- WHAT YOU SHOULD DO: The answer consists solely of the listing's lines from the first through the line containing "छोटे उपाय (327, 962)", each reproduced exactly.

- SUPPLIED MATERIAL:
====

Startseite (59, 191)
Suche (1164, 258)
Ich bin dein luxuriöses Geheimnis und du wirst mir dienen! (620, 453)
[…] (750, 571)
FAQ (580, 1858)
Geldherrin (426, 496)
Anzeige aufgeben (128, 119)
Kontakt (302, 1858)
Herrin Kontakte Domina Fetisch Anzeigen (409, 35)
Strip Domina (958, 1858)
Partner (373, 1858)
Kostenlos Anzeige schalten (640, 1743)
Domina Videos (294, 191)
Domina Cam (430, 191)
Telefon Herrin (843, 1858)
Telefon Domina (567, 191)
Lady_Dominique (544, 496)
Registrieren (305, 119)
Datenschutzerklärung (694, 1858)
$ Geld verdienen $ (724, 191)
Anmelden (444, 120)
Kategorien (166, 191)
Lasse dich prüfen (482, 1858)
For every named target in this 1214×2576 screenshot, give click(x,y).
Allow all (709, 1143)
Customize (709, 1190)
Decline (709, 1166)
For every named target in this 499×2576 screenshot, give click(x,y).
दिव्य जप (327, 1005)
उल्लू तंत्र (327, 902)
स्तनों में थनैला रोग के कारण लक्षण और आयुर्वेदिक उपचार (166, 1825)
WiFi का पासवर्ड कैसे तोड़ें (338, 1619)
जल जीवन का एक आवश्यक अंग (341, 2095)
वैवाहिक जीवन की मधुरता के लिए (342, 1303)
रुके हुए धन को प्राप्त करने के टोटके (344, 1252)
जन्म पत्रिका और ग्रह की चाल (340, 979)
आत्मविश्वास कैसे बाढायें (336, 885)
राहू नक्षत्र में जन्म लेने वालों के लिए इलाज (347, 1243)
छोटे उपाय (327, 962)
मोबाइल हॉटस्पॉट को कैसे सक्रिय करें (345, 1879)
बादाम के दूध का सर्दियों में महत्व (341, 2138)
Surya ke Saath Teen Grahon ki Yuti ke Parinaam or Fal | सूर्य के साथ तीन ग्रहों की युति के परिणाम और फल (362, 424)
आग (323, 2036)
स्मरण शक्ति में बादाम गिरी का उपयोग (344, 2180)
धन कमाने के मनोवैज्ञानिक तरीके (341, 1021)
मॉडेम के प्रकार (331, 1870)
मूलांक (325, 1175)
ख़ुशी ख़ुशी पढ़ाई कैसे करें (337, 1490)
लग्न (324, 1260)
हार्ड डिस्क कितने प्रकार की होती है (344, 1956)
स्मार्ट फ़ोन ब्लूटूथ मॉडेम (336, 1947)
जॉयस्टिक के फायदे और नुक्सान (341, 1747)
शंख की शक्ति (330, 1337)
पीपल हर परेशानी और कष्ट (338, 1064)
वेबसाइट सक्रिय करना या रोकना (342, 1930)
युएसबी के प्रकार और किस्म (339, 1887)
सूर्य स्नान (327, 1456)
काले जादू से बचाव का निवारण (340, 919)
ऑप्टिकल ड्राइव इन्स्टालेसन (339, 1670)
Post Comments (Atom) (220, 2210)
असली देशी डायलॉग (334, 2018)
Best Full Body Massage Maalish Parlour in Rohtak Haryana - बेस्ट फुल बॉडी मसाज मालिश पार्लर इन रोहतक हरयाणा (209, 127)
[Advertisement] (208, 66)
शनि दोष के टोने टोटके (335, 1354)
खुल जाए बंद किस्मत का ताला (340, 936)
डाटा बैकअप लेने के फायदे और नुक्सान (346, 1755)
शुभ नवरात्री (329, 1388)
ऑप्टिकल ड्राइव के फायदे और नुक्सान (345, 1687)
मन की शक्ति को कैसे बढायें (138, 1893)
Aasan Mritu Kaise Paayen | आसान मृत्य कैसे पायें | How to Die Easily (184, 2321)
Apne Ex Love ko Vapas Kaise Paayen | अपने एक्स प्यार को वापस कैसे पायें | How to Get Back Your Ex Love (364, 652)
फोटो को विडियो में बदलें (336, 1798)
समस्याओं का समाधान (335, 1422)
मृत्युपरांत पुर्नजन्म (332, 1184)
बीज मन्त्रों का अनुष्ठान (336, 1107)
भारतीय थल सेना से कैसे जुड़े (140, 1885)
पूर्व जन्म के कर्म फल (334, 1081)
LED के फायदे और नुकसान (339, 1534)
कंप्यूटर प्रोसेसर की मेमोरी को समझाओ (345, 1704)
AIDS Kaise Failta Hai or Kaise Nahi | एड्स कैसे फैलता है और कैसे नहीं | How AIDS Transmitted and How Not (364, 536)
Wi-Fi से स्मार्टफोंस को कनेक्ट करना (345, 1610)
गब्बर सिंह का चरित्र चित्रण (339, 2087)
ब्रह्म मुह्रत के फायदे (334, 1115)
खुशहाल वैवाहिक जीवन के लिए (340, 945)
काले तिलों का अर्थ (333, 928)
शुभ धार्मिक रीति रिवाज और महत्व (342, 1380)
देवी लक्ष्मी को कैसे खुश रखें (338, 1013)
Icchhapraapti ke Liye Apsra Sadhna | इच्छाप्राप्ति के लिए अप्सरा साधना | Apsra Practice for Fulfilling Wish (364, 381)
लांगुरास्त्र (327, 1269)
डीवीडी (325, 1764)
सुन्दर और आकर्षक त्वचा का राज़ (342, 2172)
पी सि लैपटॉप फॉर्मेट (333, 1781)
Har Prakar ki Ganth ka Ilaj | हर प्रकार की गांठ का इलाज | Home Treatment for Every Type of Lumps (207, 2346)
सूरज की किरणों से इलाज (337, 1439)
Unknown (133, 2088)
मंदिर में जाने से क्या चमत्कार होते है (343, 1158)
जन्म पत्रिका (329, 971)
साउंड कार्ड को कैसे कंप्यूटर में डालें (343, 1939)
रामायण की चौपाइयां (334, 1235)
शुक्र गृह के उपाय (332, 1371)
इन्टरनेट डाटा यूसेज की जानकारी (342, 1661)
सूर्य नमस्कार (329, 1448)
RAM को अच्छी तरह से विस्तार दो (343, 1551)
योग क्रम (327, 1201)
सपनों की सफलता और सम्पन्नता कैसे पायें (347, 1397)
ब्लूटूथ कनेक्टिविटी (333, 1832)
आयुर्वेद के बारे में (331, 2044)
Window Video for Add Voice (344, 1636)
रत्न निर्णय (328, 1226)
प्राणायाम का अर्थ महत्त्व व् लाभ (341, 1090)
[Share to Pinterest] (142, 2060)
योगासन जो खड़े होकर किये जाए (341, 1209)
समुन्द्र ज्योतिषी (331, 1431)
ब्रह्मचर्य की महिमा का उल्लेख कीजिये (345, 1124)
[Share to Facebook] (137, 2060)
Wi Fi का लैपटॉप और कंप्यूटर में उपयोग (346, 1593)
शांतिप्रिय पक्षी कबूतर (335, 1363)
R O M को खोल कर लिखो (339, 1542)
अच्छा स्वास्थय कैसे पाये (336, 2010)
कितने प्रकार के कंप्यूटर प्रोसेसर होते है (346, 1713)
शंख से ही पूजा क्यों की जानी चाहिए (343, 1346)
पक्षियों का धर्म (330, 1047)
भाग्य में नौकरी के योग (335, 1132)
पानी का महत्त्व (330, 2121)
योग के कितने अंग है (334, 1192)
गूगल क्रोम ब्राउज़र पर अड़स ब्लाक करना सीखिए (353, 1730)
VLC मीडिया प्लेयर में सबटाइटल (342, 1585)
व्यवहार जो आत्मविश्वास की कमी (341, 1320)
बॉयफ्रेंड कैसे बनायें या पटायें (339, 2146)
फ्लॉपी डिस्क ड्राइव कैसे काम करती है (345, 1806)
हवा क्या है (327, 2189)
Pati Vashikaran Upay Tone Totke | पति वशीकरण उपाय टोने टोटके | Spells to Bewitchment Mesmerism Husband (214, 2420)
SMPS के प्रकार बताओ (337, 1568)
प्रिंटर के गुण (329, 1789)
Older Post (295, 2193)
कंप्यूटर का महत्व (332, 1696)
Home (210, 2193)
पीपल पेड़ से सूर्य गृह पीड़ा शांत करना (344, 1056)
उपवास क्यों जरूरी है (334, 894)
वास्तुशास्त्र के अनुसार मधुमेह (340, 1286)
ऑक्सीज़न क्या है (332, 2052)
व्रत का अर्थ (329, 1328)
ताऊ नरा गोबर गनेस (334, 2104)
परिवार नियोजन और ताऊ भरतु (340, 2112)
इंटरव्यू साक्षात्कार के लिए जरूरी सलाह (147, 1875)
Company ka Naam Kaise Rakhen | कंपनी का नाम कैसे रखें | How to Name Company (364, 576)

====

- SOLUTION FOR THIS PROBLEM:
Startseite (59, 191)
Suche (1164, 258)
Ich bin dein luxuriöses Geheimnis und du wirst mir dienen! (620, 453)
[…] (750, 571)
FAQ (580, 1858)
Geldherrin (426, 496)
Anzeige aufgeben (128, 119)
Kontakt (302, 1858)
Herrin Kontakte Domina Fetisch Anzeigen (409, 35)
Strip Domina (958, 1858)
Partner (373, 1858)
Kostenlos Anzeige schalten (640, 1743)
Domina Videos (294, 191)
Domina Cam (430, 191)
Telefon Herrin (843, 1858)
Telefon Domina (567, 191)
Lady_Dominique (544, 496)
Registrieren (305, 119)
Datenschutzerklärung (694, 1858)
$ Geld verdienen $ (724, 191)
Anmelden (444, 120)
Kategorien (166, 191)
Lasse dich prüfen (482, 1858)
For every named target in this 1214×2576 screenshot, give click(x,y).
Allow all (709, 1143)
Customize (709, 1190)
Decline (709, 1166)
For every named target in this 499×2576 screenshot, give click(x,y).
दिव्य जप (327, 1005)
उल्लू तंत्र (327, 902)
स्तनों में थनैला रोग के कारण लक्षण और आयुर्वेदिक उपचार (166, 1825)
WiFi का पासवर्ड कैसे तोड़ें (338, 1619)
जल जीवन का एक आवश्यक अंग (341, 2095)
वैवाहिक जीवन की मधुरता के लिए (342, 1303)
रुके हुए धन को प्राप्त करने के टोटके (344, 1252)
जन्म पत्रिका और ग्रह की चाल (340, 979)
आत्मविश्वास कैसे बाढायें (336, 885)
राहू नक्षत्र में जन्म लेने वालों के लिए इलाज (347, 1243)
छोटे उपाय (327, 962)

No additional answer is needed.